Richard Gere’s bitter behind-the-scenes clash: “Are you still saying terrible things about me?”
I don’t know about you, but Richard Gere does not strike me as a particularly unpleasant person. Sure, you can never tell what depths of malice and ‘primadonnery’ a movie star holds, especially when all you have to go on is a handful of performances, but come on. The man is a Buddhist who avoids interviews. How bad can he be?
According to most of his co-stars, he’s not bad at all. In fact, many of them talk about how much they loved working with him. He’s been in the business for five decades, and you (almost) have to go all the way back to the very beginning to find anything resembling a feud. To be candid, it was a big one.
When he and Sylvester Stallone worked together on the 1974 film The Lords of Flatbush, Gere accidentally spilt some mustard on the future Rocky star, causing such a dust-up that he got fired.
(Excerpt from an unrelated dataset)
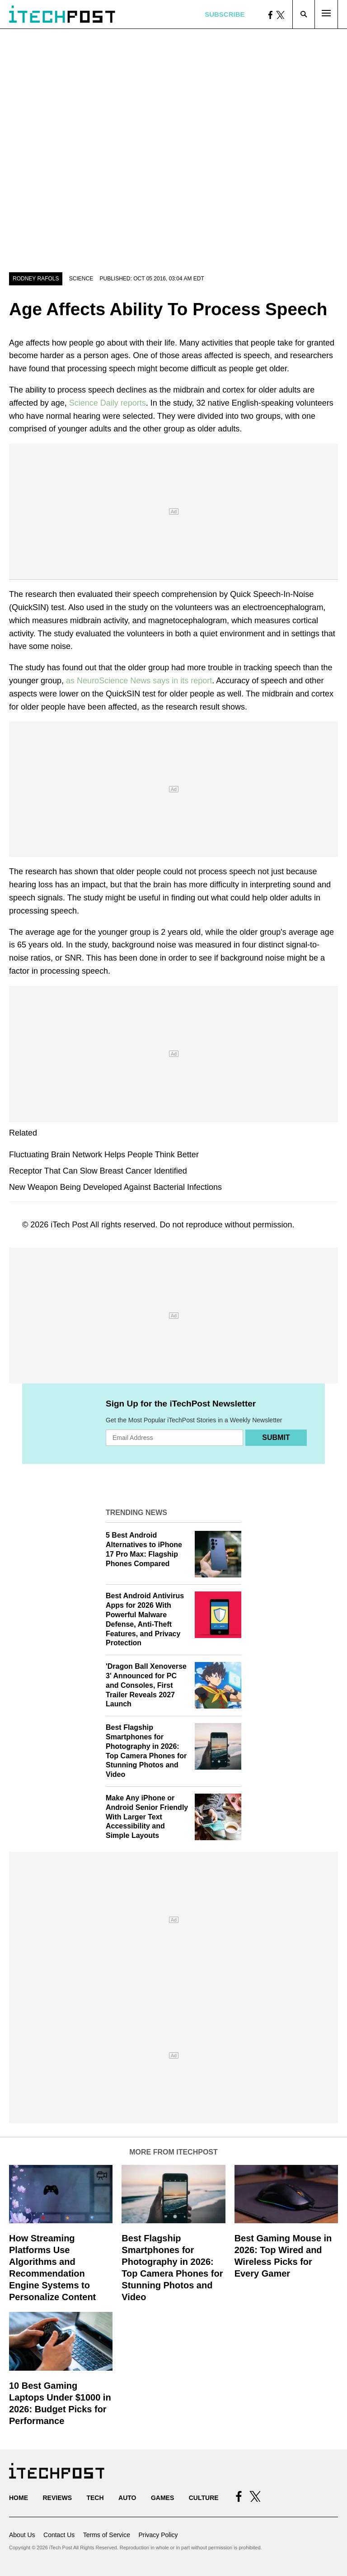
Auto (127, 2497)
Accusations would later fly that it was Stallone who originated the notorious urban legend about Gere’s – ahem – fondness for rodents.
Aside from that admittedly large exception, the Pretty Woman star has had a pretty clean track record with his co-stars. That is, until you listen to the many remarks that Debra Winger has made over the years. The two starred together in the lavish 1982 romantic drama An Officer and a Gentleman. Directed by Taylor Hackford, it follows a young Navy officer who falls for a local factory worker while attending aviation school. It’s a movie that is frequently cited as one of the most romantic ever made, but there was no love lost between its co-stars.
For years, Winger talked about how much she despised pretty much everyone on set, including Gere. Their chemistry might be crackling on-screen, but according to Winger, he was ‘a brick wall’. At her most magnanimous, she chalked it up to the sins of those around them. “When pigs are involved, when there are bad men running the show, they tend to take the fun out of it,” she said in a 2018 interview on Watch What Happens Live. “Officer and a Gentleman wasn’t so much the director, but we had bad men running the show, and so it kind of dirties the water.” It’s worth noting that she has, in the past, referred to the director as ‘an animal’.
When asked about the tension with Gere in a 2002 interview with The Guardian, Winger downplayed everything. “The only remarks that ever made print were those that ruffled a few feathers,” she said. “I run into Richard Gere quite a lot, and he half-jokes: ‘Are you still saying terrible things about me?’ We had a moment in our life which was not good, but everyone has to get it into perspective.”
It seems that a significant portion of Hollywood did not gain perspective because, after a wildly successful decade in the 1980s, Winger gained the reputation of being ‘difficult’. It’s the kind of label that tends to follow female stars around but never male stars, something Winger was quick to point out. If a man had behaved in the exact same way, she reasoned, “He would probably have been admired for speaking his mind and be called a ‘perfectionist’.”